**Data excerpts:**
:::::

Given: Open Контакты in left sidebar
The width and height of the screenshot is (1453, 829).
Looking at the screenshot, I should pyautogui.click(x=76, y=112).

:::::

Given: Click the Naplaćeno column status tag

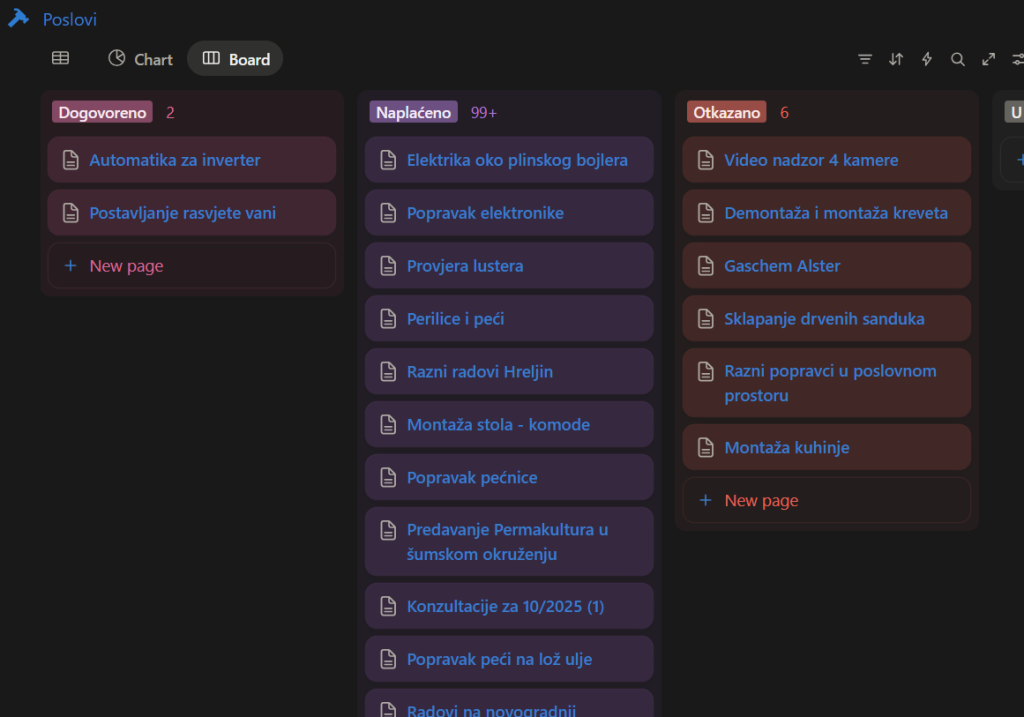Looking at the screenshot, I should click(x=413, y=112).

:::::

**Exercise objective:** Return the lines of the material starting at the one containing "Given: Open Контакты in left sidebar" and ending at the one containing "should pyautogui.click(x=76, y=112).", both included, repeated verbatim.

**Solution:**
Given: Open Контакты in left sidebar
The width and height of the screenshot is (1453, 829).
Looking at the screenshot, I should pyautogui.click(x=76, y=112).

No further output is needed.